Perawat jiwa pada masa akan datang penting untuk menekuni kajian trauma, juga menggarisbawahi proses yang dalam studi psikologi sering disebut sebagai transference. Istilah ini merujuk pada ‚“transfer“ pengalaman traumatis yang terjadi dari orang yang secara fisik langsung mengalami peristiwa yang mengerikan kepada orang lain yang tak secara langsung mengalaminya. Freud memberi contoh bahwa psikoanalis juga dapat mengalami proses transference saat ia secara tak sadar melakukan identifikasi dengan korban trauma tersebut. Dori Laub, psikiater yang terlibat dalam pembuatan Shoah, mengatakan bahwa transference itu bisa terjadi saat psikoanalis, atau siapapun juga yang melakukan wawancara dengan korban.




Kesimpulan:
        Meningkatnya post traumatik sindrom, adalah salah satu Trend dan Issue Neurobehavior yang ada dibidang pelayanan. Trauma itu merupakan sesuatu yang katastropik, yaitu trauma diluar rentang  yang umum dialami manusia dalam kejadian sehari-hari, seperti  peperangan, pemerkosaan maupun bencana alam yang cenderung akan membuat mereka dalam keadaan stress berkepanjangan dan berusaha untuk tidak mengalami stress yang sedemikian.
          Trauma muncul sebagai akibat dari saling keterkaitan antara ingatan sosial dan ingatan pribadi tentang peristiwa yang mengguncang eksistensi kejiwaan ini menyebabkan mereka akan tampak seperti orang yang yang ketakutan dan depresi bahkan selalu merasa takut bahwa peristiwa tersebut akan terjadi kembali dalam kehidupan mereka. Karena trauma tersebut juga dapat menguncang psikologis seseorang yang menganggap peristiwa tersebut sebagai suatu pengalaman yang buruk sehingga terbawa ke alam mimpi yang mengganggu istirahat-tidur, bahkan sering berhalusinasi.  Berhalusinasi merupakan salah satu pemicu kelainan Neurokognitif.

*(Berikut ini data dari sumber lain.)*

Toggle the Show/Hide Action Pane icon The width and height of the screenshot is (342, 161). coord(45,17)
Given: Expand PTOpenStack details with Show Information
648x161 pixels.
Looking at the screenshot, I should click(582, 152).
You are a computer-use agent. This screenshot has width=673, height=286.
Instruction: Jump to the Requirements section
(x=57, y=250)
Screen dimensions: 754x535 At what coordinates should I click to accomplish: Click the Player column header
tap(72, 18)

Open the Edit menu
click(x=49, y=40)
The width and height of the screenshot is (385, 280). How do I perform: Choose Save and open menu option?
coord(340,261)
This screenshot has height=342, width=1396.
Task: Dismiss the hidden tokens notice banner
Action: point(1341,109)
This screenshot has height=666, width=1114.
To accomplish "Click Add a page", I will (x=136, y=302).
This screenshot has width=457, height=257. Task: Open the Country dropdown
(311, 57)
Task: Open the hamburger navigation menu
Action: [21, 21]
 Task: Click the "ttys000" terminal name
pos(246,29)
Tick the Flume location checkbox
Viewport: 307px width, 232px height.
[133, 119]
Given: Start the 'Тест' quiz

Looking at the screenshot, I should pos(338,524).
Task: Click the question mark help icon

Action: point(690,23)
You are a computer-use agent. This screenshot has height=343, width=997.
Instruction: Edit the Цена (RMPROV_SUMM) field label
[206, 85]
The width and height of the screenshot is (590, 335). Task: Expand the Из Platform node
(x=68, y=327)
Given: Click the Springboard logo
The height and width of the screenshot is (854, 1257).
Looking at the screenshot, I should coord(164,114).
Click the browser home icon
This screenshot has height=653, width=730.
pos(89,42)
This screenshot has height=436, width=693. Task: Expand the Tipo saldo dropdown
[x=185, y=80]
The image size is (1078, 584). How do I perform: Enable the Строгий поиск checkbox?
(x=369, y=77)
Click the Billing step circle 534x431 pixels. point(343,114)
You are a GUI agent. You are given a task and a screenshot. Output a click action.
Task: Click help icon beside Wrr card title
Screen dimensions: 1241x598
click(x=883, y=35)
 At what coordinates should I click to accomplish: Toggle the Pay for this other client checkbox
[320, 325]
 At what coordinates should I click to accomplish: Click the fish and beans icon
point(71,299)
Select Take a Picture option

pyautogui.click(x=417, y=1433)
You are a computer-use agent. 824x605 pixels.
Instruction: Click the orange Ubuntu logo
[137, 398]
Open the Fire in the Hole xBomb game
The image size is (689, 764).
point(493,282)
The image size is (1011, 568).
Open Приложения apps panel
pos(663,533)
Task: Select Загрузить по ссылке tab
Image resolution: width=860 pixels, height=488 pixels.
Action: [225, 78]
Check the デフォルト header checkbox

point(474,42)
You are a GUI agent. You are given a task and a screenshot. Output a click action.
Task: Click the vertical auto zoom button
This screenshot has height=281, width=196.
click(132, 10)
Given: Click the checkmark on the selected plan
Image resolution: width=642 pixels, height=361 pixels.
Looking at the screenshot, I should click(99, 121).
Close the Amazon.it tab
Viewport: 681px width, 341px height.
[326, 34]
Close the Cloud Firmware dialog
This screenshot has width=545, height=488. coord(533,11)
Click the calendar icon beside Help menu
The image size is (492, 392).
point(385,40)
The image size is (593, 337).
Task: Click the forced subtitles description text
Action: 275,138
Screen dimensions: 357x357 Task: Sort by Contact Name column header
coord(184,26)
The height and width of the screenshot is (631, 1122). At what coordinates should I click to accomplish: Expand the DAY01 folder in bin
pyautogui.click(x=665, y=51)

        Oleh karena itu, sebagai perawat dalam melakukan tindakan keperawatan pada orang dengan trauma berat, harus benar-benar memahami teori trauma dimana seorang perawat harus dapat memahami bagaimana perasaan seseorang yang mengalami peristiwa itu secara langsung serta memahami tentang kemampuan Neurokognitifnya.